In August, in honor of football season returning, Joe stood in front of the Arizona Cardinal’s stadium during his “Kickoff to Retirement” video and talked about things his clients would like to know.

And it was entertaining!

Joe became a persona, a personality, a media brand, and ultimately, other financial advisors can no longer compete with him. They aren’t visible and credible like he is.

The only real unique selling proposition we have is who we are.

There’s so much noise out there and people are overwhelmed with choice. So instead of only looking at facts and data, they revert to making their decision based on:

  • “Who’s story do I relate with?”
  • “Whose name is top of mind?”
  • “Who’s perceived as the leader of the pack?”

But luckily, we don’t have to impact 1,000,000 people to achieve our aim.

We don’t need to be Ryan Seacrest. We only need to be ‘Ryan Seacrest’ to the 1,000 people who can do business with us,” Greg explained. He added, “and we can affordably reach 1,000 people or even 10,000 people.”

Achieve omnipresence to those 1,000 people and they’ll think you are “King of the World” in that niche. They’ll instantly think of you when they need the service you offer.

 

#4 Make an impact in the lives of your customers and in your own life

If your goal really is to help other people achieve their goals, then it’s your responsibility to share your ThoughtLeader® Methodology, your great content, and your passion.
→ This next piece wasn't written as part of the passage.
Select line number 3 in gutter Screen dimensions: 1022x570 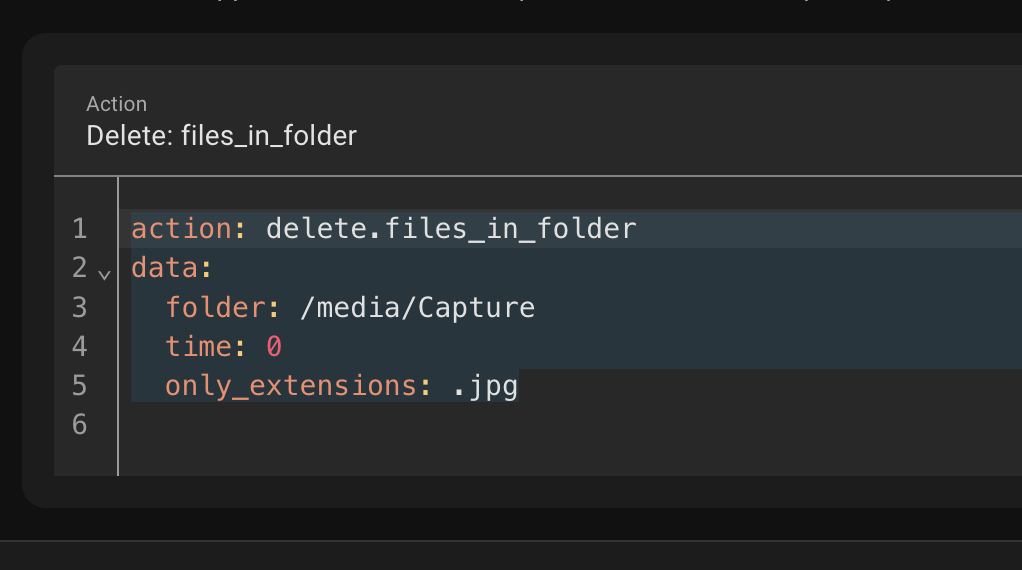80,307
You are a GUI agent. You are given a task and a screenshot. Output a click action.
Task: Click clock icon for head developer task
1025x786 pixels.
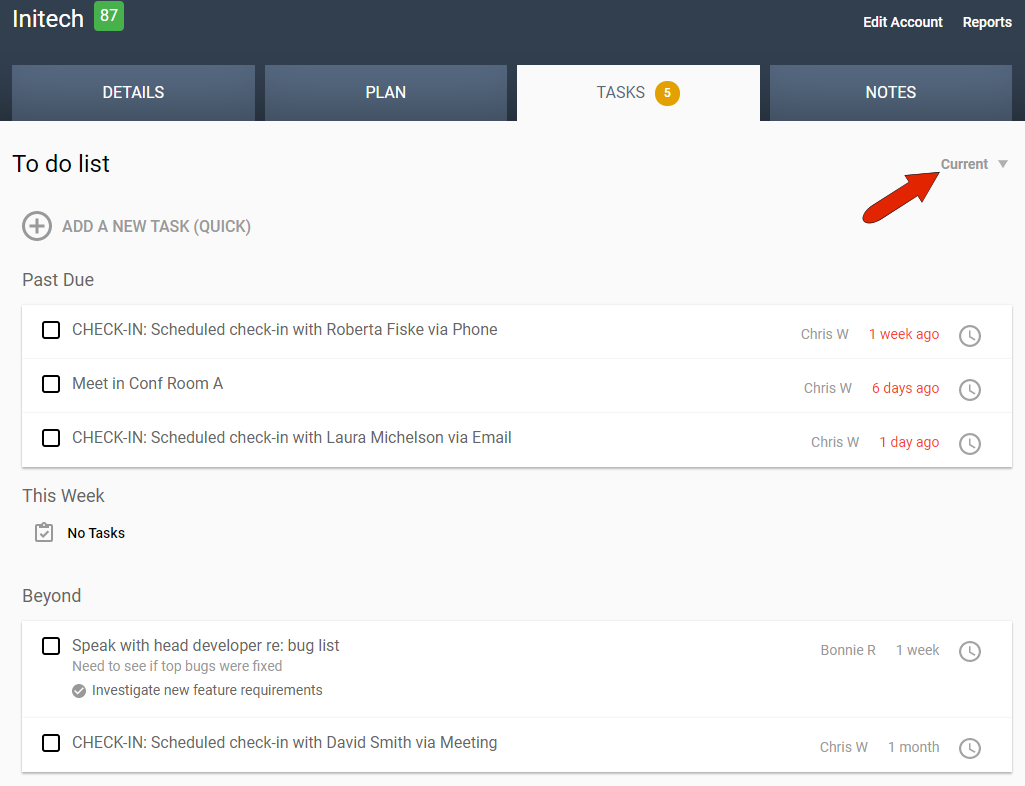tap(969, 651)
Now more than ever, people are looking for leaders. By clarifying your unique method and creating valuable videos, posts, emails, and even courses, you are able to achieve the two goals that Greg discovered in his “touring rapper for hire” days:

  1. Talk to your prospects more often than only when you want them to buy
  2. Be seen as the undisputed leader in your specialty

From this, you will not only get more leads and sales but you can be more selective of whom YOU want to work with.

You must craft your ThoughtLeader® Methodology, communicate it to the world with valuable content across all media platforms, and become the King or Queen of that small universe.